Napoli, congedo paterno fermo al 38-58%: il divario con il Nord Italia
I papà napoletani mostrano un interesse crescente nel prendersi cura dei figli fin dai primi, cruciali “mille giorni”, ma il congedo paterno resta poco utilizzato: tra il 38% e il 58%, contro il 69–84% del Nord Italia.
Eppure una maggiore presenza dei padri riduce la violenza domestica e favorisce uno sviluppo più equilibrato dei bambini, con effetti positivi anche nell’adolescenza.Napoli è stata per due anni, insieme a Barcellona e Lisbona, laboratorio del progetto internazionale EMiNC – Engaging Men in Nurturing Care, promosso in Italia dal Centro per la Salute delle Bambine e dei Bambini. Il progetto ha coinvolto circa cento operatori e ha dato vita a un modello replicabile in altre città.
«Napoli si propone come avanguardia nel cambiamento culturale sulla paternità», ha dichiarato Giorgio Tamburlini (CSB), sottolineando l’entusiasmo dei padri coinvolti e il superamento degli stereotipi. Anche l’assessora Maura Striano ha ribadito l’importanza del coinvolgimento paterno nelle pratiche di cura.
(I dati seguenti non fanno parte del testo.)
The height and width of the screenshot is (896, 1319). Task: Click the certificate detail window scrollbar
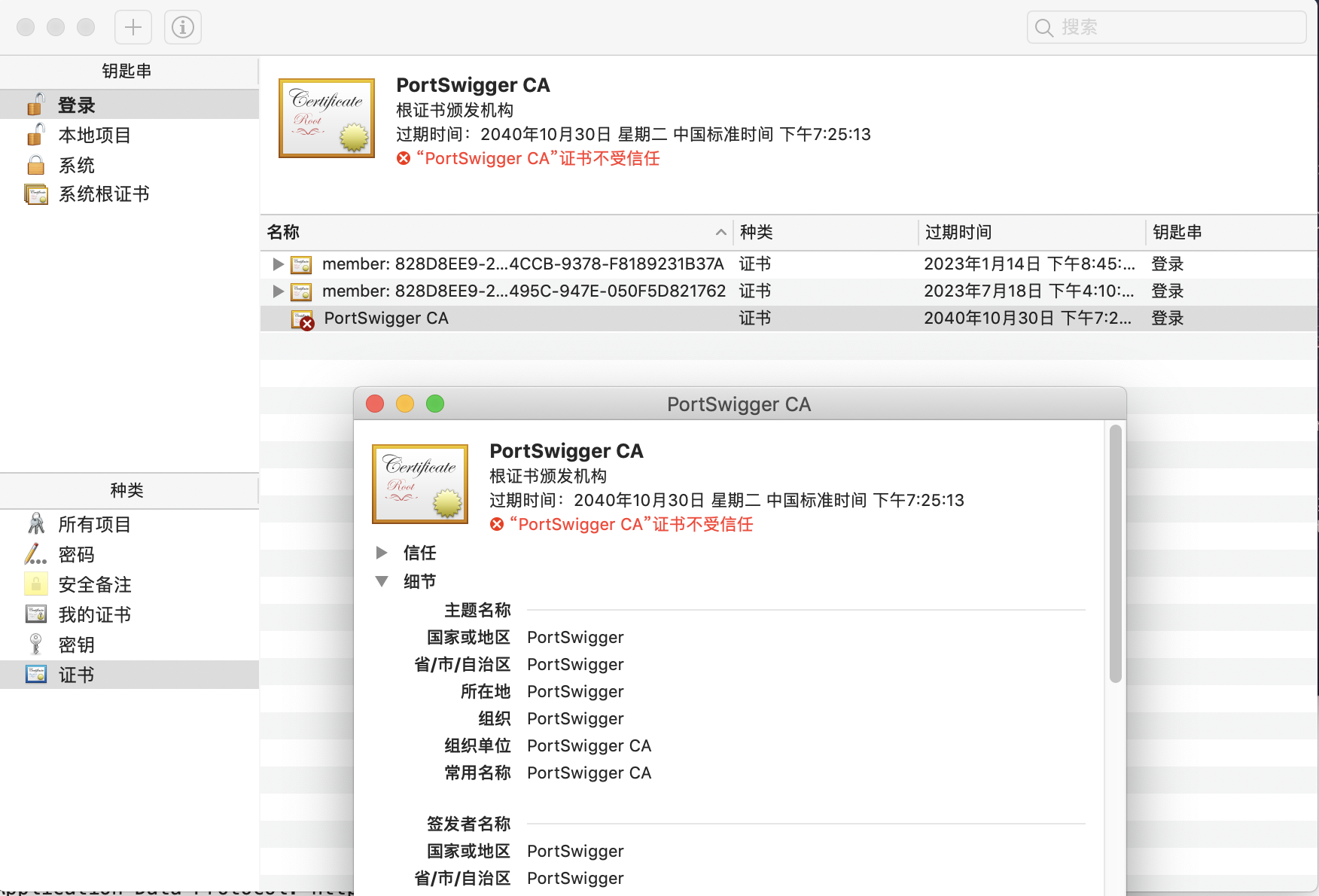tap(1116, 553)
Resta però il nodo normativo: in Italia il congedo retribuito per i padri è ancora limitato a 10 giorni, contro i 150 delle madri, con forti disparità tra pubblico, privato e lavoratori autonomi. Da qui l’auspicio, espresso dal pediatra Paolo Siani, di un ampliamento della legislazione.
Secondo la sociologa Annina Lubbock, Napoli rappresenta un contesto ideale per sperimentare innovazione sociale nonostante le criticità strutturali.